Stephen Brown – Friday, December 21, 2007 – The Standard
It must have come as a bit of a surprise to the administration during the week when the Council for Sustainable Development announced it had carried out a public opinion survey on air pollution.
The survey of 81,000 people assessed their views on air quality. The findings showed a high degree of concern, indicating this may have been one of the few public opinion surveys on a sensitive topic in Hong Kong’s history that has not had its results conveniently doctored before publication.
Even more surprising than the frank findings of the survey was the fact that this organization, populated as it is by administration appointees, managed to come up with some firm policy proposals after completing the poll, recommendations that did not necessarily fit neatly into the political agenda of its masters.
The council highlighted the inconvenient truth that people here are fed up to the back teeth with the air pollution that we have to live with.
Forty-two percent of the respondents wanted road pricing introduced, while 77 percent wanted higher transport fees if that meant that our air quality could be improved.
But, with our political system fundamentally flawed, as the functional constituency system ensures that public policy takes no real account of anything other than the narrow vested interests of the incumbents of these rotten boroughs, it still remains to be seen whether Chief Executive Donald Tsang Yam- kuen can raise his policy game to meet heightened public expectations.
The future of electronic road pricing, in particular, looks as uncertain here as ever, despite the evidently beneficial impact that it has had on London and its long-standing role as a plank of transport policy in Singapore.
This old policy kernel has been around for years and why it cannot be implemented here has never been adequately explained.
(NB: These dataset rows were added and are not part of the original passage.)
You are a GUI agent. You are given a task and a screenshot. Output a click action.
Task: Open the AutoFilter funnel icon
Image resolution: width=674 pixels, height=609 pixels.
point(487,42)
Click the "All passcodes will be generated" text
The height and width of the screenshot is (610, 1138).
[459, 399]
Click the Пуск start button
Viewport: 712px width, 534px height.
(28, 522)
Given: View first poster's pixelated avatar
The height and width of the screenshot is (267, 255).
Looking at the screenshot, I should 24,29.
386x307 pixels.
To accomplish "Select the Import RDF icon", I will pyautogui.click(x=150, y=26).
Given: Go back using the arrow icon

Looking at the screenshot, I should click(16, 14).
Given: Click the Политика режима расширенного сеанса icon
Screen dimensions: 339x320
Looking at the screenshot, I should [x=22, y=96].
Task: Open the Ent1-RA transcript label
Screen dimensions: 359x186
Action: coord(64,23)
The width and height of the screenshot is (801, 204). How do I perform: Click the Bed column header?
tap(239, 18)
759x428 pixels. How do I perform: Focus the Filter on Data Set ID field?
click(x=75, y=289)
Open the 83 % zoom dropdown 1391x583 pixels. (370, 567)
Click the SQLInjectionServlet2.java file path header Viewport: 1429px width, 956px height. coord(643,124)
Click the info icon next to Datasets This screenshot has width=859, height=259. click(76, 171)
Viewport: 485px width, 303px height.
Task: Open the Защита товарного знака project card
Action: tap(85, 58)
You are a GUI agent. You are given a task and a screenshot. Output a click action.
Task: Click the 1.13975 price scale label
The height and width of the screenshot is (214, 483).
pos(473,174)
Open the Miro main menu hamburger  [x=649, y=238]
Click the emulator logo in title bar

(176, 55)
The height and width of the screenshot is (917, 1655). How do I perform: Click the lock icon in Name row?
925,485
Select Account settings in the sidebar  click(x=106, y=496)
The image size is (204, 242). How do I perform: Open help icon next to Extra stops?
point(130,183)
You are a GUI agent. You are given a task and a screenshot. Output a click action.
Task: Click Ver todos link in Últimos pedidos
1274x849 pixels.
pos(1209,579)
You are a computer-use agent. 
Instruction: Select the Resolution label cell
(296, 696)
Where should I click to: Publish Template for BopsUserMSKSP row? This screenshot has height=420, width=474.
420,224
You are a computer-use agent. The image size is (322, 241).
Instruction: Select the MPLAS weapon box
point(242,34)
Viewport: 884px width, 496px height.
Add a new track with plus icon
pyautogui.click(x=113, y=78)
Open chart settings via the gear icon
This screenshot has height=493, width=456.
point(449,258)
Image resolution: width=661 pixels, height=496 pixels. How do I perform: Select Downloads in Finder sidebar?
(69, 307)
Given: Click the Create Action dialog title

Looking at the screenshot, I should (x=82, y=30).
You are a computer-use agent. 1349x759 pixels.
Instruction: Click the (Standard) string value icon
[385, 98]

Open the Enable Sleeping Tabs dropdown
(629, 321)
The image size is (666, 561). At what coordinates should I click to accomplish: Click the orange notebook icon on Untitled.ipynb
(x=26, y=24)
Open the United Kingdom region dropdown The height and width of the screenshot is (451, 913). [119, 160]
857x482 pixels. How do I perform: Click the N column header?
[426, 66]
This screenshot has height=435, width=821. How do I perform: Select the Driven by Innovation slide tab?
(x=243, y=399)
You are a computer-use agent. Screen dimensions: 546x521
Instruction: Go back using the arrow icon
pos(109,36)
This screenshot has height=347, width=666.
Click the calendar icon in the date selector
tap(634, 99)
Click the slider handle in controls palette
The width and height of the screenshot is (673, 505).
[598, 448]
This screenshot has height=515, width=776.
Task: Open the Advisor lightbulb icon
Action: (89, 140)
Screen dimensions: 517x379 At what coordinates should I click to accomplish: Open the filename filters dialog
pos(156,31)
But it seems that those – particularly our lordly civil servants – who like to be driven around while reading in the back seat of limousines find any restriction on their rights a dreadful inconvenience.
The other aspect of the survey that was interesting was the fact the “man in the street” appeared to be keen to initiate the polluter-pays principle when it comes to ameliorating our air quality.
However, introducing the polluter- pays principle means that businesses will have to pick up the tab for polluting, at least in the first instance, and only after incurring these costs would companies be able to attempt to recoup the losses by raising prices.
Of course, because of the onus on business paying, the logical implementation of the polluter-pays principle is, in reality, a step too far for the appointed members of the council.
So, rather than pay heed to his own survey results, we had the vice chairman of the council, Edgar Cheng Wai-kin, calling for huge amounts of public money to facilitate the “clean-up.”
The call is in effect no more than a call for the poorest in our society to bail out those that have made money by polluting our environment.
This idea flies directly in the face of the polluter-pays principle, and indicates that the environmental solution will turn into a grab for the huge government subsidies that seem to be on the way, which will also undoubtedly be accompanied by special-interest pleading to raise fares.
For a man who promised to get things done, Tsang has not scored many victories when it comes to public policy.
Apart from announcing the odd railway, his initiatives are becalmed, while in some areas, such as in the case of his ill-advised cross-border financial initiatives, his policies have been rebuffed and are in disarray.
The public support for stringent environmental measures gives Tsang the perfect opportunity to move ahead with radical reforms in this area. However, it looks as if we are being set up yet again for huge dollops of public money to be handed out to those that need it the least.
With few policy “wins” to his name, Tsang may do well to think his options over carefully before he announces how to respond to the mounting public annoyance with air quality.